Lewis took the time, in each story, to explore the different dynamics of Christology, from Genesis to Revelation. We see him creating the world and, in his absolute power, crushing evil. The truth in this power is that, though we see evil on the march in our time, and injustice abound, Christ is never far off, ready to herald in a return to reality, the world in which He has already conquered death and reigns supreme.

It’s an honor and a privilege to be counted among Christ’s followers, a side that, though always purportedly on the verge of total defeat, instead exists in the reality in which total victory is already achieved.


Moment of Conversion

Life is a series of checkpoints, moments along the path that lead us to our final destination. In our Christian life, many of these checkpoints are moments of conversion. The culmination of perseverance and hard work, winter breaks, and you experience that fresh, new spring.

These moments are profound times of spiritual insight. We get a taste of the reality we were designed to exist in. Our understanding of our faith, and the wisdom of loving God’s law, is crystal clear. Temptation bounces off us, and an effervescence permeates all aspects of our day.

Those they may be fleeting, grabbing hold of these turning points is critical. We are large ships, and turning is never easy. Incremental progress is the tried and true way to success. Although we may get down the path and lose sight of these lampposts, they remain touchpoints that we always return to. For in these moments, these short periods of time, we live as who we were made to be.


Breaking Faith

It’s challenging to remember the feelings we experienced at the election of Pope Francis. A total wild card, a true Vatican outsider, swept onto the world stage and took the Chair of St. Peter by storm. It was, in some ways, a bit refreshing. Pope Benedict XVI was deeply intellectual, providing the theological underpinnings that we need to sustain the faith. Still, we longed for the charismatic and energetic days of Pope John Paul II.

In those early days, Francis lamented the parochial clericalism. He dispensed with bestowing the rank of Monsignor on priests as a sign of gratitude for their good works. He asked us to go out and make a mess in our dioceses. Indeed, in this regard, he’s truly practiced what he’s preached.

Over the last decade, under the influence of living at the Curia, Francis has become a creature of the Vatican. He’s become exactly who he asked us to reject. He wields administrative law against his opponents, and uses the media as a tool of his decidedly ideological agenda.

The first few off-the-cuff remarks to the press that caused a stir could be understood. As a local bishop in Argentina, his media profile was a fraction of the attention that the pope receives. Now, ten years on, it’s his preferred method of stirring the pot. He knows the weight of papal words, even in casual settings, and has used them to move the ball down the field.

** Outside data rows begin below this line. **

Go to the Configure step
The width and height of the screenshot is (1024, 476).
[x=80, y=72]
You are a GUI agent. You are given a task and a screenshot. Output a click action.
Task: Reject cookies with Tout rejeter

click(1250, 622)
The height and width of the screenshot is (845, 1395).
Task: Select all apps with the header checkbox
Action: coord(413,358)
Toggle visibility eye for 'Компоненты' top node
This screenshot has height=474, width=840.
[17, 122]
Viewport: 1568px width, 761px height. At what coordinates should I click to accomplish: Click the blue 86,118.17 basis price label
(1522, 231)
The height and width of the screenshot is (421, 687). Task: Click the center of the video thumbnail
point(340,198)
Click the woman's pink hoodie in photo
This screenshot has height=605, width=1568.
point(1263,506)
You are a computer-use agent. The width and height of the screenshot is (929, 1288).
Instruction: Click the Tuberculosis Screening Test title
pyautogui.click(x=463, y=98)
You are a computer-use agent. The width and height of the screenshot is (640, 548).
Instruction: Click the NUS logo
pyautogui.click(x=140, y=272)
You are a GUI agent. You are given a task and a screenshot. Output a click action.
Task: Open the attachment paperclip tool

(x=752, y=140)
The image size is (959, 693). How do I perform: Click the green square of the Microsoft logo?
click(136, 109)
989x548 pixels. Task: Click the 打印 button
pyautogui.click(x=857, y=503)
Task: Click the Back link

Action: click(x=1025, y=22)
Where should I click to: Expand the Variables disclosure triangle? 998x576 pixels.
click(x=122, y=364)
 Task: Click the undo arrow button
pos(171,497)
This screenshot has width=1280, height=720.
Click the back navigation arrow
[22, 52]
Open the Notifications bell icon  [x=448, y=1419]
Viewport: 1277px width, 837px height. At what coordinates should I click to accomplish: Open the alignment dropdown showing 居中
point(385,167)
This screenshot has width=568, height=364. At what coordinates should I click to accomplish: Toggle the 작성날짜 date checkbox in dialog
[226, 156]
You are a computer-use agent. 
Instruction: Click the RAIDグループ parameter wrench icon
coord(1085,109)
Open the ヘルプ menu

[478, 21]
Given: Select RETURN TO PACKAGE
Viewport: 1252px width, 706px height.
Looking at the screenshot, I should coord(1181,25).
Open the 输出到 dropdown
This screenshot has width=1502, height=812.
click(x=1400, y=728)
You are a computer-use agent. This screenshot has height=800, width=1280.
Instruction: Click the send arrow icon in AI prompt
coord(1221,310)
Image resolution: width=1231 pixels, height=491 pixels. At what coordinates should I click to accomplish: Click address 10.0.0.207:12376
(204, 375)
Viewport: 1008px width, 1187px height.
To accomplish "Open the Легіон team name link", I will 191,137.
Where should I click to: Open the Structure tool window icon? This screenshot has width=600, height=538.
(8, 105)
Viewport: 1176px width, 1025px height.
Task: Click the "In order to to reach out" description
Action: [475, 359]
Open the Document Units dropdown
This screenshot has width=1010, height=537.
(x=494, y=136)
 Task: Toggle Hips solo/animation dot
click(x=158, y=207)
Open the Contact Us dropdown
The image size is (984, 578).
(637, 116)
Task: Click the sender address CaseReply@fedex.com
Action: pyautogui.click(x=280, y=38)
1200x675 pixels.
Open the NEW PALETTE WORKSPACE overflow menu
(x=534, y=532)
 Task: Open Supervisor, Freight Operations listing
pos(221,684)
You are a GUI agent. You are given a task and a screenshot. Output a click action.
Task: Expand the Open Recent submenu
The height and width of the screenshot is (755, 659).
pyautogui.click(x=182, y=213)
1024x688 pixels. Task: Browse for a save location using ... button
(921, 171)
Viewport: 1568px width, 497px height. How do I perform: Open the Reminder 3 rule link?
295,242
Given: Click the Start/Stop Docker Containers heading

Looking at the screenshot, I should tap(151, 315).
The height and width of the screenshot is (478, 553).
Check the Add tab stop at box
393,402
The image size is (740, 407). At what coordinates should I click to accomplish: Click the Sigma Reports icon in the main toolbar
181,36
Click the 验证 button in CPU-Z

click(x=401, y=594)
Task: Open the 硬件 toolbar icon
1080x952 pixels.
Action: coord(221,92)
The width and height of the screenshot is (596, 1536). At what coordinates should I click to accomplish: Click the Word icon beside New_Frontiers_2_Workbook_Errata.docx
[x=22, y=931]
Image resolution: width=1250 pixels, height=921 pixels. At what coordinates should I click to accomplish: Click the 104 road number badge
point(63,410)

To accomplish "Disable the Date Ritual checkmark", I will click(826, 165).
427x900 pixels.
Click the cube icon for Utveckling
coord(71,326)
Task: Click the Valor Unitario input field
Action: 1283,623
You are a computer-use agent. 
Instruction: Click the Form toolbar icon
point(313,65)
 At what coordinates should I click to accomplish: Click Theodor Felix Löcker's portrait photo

At the root of it all, the main problem is that Francis intentionally sows confusion. The Catholic Church is the only organized institution existing today that existed in the same format during the days of the Roman Empire. Why? It’s a ship steered by certain fundamental, immutable principles that keep it on course.

In many ways, Pope Francis is the quintessential theocratic political operative. He grants the Chinese Communist Party the co-authority to appoint bishops, and shrugs when they bypass him anyway. He creates counterfeit sacraments, but admonishes the clergy to only use them if they won’t be confusing. Francis calls an entire conference of bishops who dare question his agenda “backwards” and “reactionary.” He tells the world that our understanding of faith and morals “evolves.” He makes promises that no pope can ever make good on, and then winks when he inevitably cannot deliver.

Throughout Church history, there are many periods when the Church falls into disrepair, and the responsibility to right the ship falls to those outside of the highest echelons of authority. As the ironies pile up, one of the most clear examples is the life of St. Francis himself. Constant reform is the way of the Christian life, and it falls to the vibrant religious communities and the laity to rebuild God’s Church. We find ourselves in need of a new St. Francis to repair the inestimable damage wrought by Pope Francis.